Lalu terakhir orang yang tinggal di lantai paling atas atau di lantai empat, namanya Atar. Dia pelatih beladiri bagi tentara-tentara baru yang masih dalam pelatihan. Atar tinggal di lantai empat bersama istrinya, Meta nama istrinya. Kata Nek Sumi mereka pasangan baru, karena sebelumnya Atar tinggal sendiri di flat milik Nek Sumi.
Meta, istri Atar. Nek Sumi bilang dia bekerja sebagai pengajar di playgroup atau pendidikan anak usia dini. Kata Nek Sumi lagi, dari cara Meta berbicara saja nanti aku akan tahu kenapa Meta memilih pekerjaan sebagai pengajar anak-anak usia dini.
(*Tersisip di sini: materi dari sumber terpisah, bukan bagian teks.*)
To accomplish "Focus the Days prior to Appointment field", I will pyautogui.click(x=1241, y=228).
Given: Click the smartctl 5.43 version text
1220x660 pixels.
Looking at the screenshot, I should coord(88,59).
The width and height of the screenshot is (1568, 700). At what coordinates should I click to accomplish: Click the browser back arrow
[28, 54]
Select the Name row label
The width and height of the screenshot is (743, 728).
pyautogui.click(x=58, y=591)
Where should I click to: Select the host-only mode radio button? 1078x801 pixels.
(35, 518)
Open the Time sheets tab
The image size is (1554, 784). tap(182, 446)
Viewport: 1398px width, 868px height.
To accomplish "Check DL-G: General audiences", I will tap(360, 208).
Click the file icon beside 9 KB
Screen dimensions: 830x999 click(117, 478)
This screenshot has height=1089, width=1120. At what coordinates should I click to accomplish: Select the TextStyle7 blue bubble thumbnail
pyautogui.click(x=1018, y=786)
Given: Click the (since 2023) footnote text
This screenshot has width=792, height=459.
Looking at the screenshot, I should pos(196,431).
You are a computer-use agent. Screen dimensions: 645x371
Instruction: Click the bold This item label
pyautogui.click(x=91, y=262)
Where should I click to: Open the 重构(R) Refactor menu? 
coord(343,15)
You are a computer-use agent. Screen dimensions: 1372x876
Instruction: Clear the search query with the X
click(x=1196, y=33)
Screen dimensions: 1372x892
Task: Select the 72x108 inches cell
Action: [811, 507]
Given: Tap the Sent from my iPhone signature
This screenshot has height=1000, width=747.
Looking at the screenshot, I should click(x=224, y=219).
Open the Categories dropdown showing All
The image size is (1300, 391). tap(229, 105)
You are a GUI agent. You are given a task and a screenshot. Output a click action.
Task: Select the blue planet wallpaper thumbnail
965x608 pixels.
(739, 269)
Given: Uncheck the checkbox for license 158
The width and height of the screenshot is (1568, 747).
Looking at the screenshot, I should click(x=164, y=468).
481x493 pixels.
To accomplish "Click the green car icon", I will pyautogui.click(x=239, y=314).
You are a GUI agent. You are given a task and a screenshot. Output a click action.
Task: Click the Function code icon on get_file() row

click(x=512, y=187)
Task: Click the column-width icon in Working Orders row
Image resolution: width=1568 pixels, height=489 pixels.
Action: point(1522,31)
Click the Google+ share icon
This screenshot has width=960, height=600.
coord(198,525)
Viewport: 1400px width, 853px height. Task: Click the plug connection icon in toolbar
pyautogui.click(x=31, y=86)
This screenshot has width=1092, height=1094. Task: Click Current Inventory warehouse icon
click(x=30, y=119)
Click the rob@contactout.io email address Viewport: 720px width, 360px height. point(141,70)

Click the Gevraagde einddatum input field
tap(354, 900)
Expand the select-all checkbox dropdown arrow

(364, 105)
Aku harap begitu, aku harap bisa segera bertemu dengannya.
Itulah tetangga-tetanggaku kini. Mulai dari Nek Sumi di lantai dasar. Adli si pegawai bank di lantai tiga, hingga pasangan muda di lantai empat. Aku sendiri di lantai dua… dan mulai hari ini, aku akan memulai hidup baruku disini sebagai jurnalis, bukan lagi sebagai seorang sekretaris.